Nine other individuals are accused of participating in the scheme, including car owners who allegedly turned their vehicles over to the ring and then falsely reported their vehicles as stolen in order to fraudulently obtain insurance settlements.
“Here in Queens County, auto theft has long been a benchmark in measuring our effectiveness in combating crime,” said District Attorney Richard A. Brown. “In 1991, when I first took office, there were some 52,000 cars stolen in Queens County. Last year we were at less than 5,000 cars stolen - a decrease of more than 90 percent. As such, we remain committed to aggressively investigating and prosecuting such conduct. Those who make the mistake of setting up shop in Queens County face serious felony charges and prison sentences.”
The indictments follow a sweeping 21-month joint investigation by the New York City Police Department’s Auto Crime Division and the district attorney’s Organized Crime and Rackets Bureau.
Dubbed “Operation Caliente Cabs,” the investigation utilized court-authorized wiretaps, intensive surveillance and electronic tracking devices to bust the ring, which was allegedly run out of Caddy and Lincoln Corner, located at 52-01 Van Dam Street in Long Island City.
According to DA Brown, ring members - including Eduardo Aguayo of Woodside, Robert Franov of Astoria, Pedro Puello, Leo Vargas, and Johnny Morales of Ozone Park - would drive stolen vehicles, including Lincoln Town Cars, BMWs, Mercedes Benzs, Jeep Cherokees, Chrysler Town and Country cars and Ford and Dodge vans, from Queens, Atlantic City, NJ and elsewhere, to an illegal chop-shop, owned by Aguayo and Franov, where the vehicles were dismantled.
A majority of the parts were then allegedly supplied to Saleem Latif, the owner of a fleet of 200 livery cars. Latif would allegedly “order” specific parts to repair his vehicles, and the vehicle identification numbers (VINs) would be altered.

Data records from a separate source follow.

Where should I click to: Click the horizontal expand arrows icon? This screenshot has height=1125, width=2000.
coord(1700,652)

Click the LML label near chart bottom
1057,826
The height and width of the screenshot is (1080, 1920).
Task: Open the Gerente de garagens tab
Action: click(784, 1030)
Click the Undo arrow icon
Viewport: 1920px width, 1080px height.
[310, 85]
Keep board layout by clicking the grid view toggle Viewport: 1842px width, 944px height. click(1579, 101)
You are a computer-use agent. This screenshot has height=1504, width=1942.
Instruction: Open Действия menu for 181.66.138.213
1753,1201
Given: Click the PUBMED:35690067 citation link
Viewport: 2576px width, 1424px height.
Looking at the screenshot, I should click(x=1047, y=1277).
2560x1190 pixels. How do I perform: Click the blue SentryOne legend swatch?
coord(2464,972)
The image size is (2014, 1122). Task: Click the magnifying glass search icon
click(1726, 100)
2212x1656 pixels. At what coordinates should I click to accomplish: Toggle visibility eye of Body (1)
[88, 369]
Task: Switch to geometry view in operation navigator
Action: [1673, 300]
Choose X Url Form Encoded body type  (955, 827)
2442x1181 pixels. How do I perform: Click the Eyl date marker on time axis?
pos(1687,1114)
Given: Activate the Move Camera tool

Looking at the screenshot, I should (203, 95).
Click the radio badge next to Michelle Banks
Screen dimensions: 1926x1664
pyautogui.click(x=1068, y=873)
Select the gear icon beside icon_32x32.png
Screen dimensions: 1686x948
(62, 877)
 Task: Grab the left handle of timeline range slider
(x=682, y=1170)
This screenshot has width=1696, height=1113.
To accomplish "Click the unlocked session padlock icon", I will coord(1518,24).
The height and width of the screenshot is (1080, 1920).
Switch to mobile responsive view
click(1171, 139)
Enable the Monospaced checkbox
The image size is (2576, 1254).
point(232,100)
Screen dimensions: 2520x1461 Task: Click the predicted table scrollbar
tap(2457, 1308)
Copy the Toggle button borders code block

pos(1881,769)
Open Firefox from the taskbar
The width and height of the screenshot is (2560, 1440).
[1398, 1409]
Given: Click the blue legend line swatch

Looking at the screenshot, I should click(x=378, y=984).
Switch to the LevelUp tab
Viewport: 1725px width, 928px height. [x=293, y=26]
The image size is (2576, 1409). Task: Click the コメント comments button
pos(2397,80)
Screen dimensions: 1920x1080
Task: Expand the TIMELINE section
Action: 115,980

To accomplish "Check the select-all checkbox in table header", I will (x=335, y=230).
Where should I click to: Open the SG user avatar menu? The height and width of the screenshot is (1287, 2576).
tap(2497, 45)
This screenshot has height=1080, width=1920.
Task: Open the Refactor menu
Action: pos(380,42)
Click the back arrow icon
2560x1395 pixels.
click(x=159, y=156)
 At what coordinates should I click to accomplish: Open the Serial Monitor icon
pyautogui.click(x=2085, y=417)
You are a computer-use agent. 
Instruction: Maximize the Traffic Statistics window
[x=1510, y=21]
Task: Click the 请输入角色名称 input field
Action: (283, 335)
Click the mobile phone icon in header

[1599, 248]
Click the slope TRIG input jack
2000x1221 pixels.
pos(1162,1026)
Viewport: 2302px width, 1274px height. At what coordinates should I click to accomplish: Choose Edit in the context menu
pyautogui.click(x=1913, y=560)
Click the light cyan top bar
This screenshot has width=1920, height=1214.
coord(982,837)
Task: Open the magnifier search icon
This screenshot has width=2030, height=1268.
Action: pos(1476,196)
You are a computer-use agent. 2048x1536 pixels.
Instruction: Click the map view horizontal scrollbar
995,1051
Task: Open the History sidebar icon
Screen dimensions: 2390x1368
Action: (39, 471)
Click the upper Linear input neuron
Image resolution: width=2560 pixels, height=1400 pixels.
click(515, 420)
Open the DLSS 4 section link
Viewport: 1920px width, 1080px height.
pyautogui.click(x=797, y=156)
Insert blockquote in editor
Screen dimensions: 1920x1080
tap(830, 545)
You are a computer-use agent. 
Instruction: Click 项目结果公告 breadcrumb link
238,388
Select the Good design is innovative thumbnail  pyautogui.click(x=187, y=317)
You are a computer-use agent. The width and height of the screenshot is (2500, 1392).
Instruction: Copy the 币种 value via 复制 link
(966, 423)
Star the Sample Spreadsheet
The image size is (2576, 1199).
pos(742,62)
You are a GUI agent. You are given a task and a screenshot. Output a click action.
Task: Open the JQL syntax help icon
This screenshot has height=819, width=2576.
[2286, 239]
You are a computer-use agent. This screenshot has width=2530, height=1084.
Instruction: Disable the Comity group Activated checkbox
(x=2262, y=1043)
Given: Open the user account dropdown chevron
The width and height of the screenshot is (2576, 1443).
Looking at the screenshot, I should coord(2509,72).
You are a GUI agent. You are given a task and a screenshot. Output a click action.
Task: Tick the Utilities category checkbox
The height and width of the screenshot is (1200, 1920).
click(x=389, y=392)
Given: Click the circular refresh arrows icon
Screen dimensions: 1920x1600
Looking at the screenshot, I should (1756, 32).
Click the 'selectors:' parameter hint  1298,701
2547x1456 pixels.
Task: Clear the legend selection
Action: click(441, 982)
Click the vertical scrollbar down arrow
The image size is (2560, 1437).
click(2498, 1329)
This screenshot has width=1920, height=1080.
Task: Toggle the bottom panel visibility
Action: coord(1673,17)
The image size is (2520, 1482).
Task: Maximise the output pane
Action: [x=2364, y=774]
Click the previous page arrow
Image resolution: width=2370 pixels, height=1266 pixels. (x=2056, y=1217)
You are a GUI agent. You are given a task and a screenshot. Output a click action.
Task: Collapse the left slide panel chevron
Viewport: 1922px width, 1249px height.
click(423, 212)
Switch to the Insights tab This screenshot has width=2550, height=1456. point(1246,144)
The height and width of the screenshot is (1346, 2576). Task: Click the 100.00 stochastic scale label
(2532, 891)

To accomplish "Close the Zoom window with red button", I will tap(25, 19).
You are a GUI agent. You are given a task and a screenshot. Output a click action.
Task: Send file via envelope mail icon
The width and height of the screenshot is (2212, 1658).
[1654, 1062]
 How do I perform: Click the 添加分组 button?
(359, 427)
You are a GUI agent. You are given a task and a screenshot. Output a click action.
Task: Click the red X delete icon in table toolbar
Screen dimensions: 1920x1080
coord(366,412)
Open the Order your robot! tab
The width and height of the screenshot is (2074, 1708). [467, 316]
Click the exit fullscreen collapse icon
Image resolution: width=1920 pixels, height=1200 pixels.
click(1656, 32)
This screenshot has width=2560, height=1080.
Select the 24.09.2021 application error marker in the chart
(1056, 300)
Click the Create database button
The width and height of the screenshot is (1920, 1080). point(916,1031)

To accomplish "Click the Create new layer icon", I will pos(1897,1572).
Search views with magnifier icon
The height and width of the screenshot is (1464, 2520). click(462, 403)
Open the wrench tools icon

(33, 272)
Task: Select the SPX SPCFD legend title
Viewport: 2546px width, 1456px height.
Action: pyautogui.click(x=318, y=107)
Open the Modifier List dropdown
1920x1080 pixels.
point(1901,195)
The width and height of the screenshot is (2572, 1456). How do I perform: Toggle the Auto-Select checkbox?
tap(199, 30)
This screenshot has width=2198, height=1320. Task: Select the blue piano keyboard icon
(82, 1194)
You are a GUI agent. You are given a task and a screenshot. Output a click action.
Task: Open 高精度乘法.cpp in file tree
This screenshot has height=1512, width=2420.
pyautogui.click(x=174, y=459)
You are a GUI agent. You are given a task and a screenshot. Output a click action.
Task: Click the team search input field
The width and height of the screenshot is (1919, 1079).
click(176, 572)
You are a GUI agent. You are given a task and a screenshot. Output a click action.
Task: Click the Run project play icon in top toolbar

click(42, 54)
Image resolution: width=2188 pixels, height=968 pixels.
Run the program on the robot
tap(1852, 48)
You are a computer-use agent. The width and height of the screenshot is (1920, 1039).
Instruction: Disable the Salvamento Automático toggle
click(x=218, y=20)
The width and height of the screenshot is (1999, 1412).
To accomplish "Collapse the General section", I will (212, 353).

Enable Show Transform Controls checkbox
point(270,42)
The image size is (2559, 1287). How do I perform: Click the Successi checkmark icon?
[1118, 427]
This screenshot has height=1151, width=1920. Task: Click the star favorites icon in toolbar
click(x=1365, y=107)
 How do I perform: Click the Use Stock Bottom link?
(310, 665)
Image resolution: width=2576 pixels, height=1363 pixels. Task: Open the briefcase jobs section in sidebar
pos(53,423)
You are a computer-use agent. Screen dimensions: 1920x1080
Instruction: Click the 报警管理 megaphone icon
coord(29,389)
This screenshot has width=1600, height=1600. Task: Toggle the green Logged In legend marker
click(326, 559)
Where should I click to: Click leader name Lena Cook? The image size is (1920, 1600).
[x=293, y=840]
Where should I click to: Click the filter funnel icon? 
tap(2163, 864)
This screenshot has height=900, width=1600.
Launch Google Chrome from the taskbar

All 15 defendants have been variously charged with enterprise corruption, third- and fourth-degree criminal possession of stolen property, illegal possession of a vehicle identification number, third degree insurance fraud, third degree auto stripping, and first degree offering a false instrument for filing, first degree falsifying business records and fifth-degree conspiracy.